Alfons K. L. Thijs (1944–2014) was a Belgian historian of the early-modern Low Countries. His earlier work focused on social and economic history, his later work on cultural and religious history, particularly popular devotional ephemera such as prayer cards.

==Career==
Thijs was born in Antwerp on 22 March 1944. After studying in Antwerp as an undergraduate he went to Ghent University as a graduate student, obtaining his licentiate degree and doctorate there under the supervision of Wilfrid Brulez. His licentiate thesis studied silk production in Antwerp in the 17th century, his doctoral thesis the textile industry more broadly. From 1971 to 2004 he was a member of the academic staff of the University of Antwerp, initially as an assistant (1971-1978), then lecturer (1978-1988), and finally professor (1988 onwards). From 1982 to 1991 he served as director of the Centrum voor Bedrijfsgeschiedenis (Centre for Business History). A Festschrift was published for his retirement in 2004. He died on 14 January 2014, in the Borgerhout district of Antwerp.

==Thijs Collection==
A large selection from his personal collection of devotional prints was acquired by the University of Antwerp in 2014 and entrusted to the Ruusbroec Institute as the Thijs Collection. Several of these pieces have been digitised and are available on Wikimedia.

==Works==
- De zijdenijverheid te Antwerpen in de 17de eeuw (Brussels, 1969)

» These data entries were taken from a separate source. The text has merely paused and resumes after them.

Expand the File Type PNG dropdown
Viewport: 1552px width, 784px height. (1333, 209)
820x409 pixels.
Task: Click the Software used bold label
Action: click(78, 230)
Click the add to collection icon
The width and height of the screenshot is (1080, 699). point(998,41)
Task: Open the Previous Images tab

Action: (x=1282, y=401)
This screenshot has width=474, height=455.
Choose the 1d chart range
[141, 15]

- Van werkwinkel tot fabriek: De textielnijverheid te Antwerpen (Brussels, 1987)
- Van Geuzenstad tot katholiek bolwerk: Maatschappelijke betekenis van de Kerk in contrareformatorisch Antwerpen (Turnhout, 1990)
- Antwerpen, internationaal uitgeverscentrum van devotieprenten, 17de-18de eeuw (Leuven, 1993)

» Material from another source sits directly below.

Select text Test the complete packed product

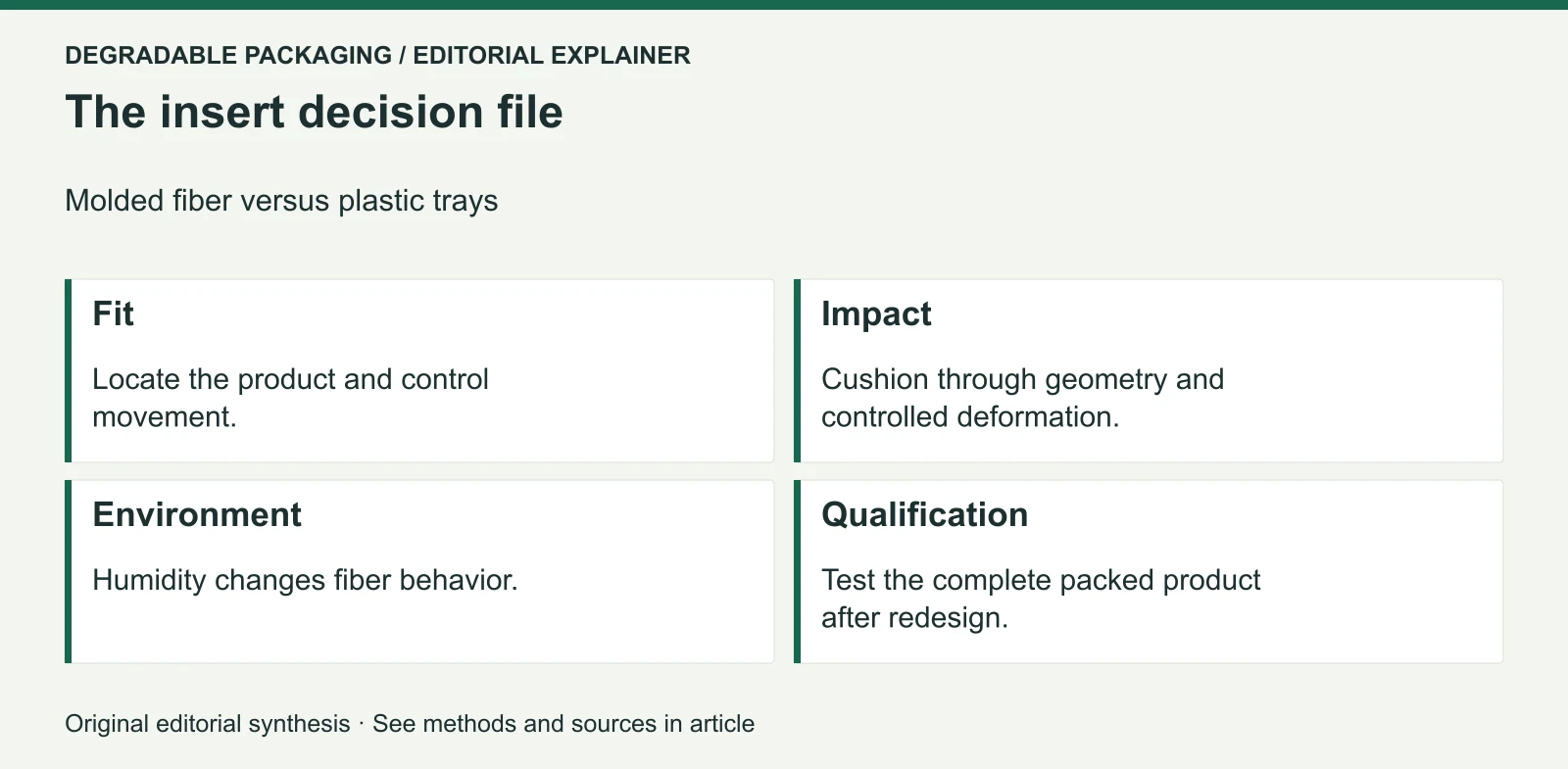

- with Hugo Soly (eds), Minorities in Western European Cities (Sixteenth-Twentieth Centuries) (Brussels, 1995)
- with Prosper Arents and Frans Susanna Emanuel Baudouin, De bibliotheek van Pieter Pauwel Rubens: Een reconstructie (Antwerp, 2001)
- with Karen Lee Bowen, Marian Pilgrimage Sites in Brabant: A Bibliography (Leuven, 2008)
- Komt pelgrims, komt hier: Devotioneel drukwerk voor bedevaartsplaatsen in Vlaanderen en Brabant (1500-1850) (Leuven, 2020), edited by Jonas Van Mulder, with the assistance of Ilse Eggers, Daniël Ermens, and Erna Van Looveren.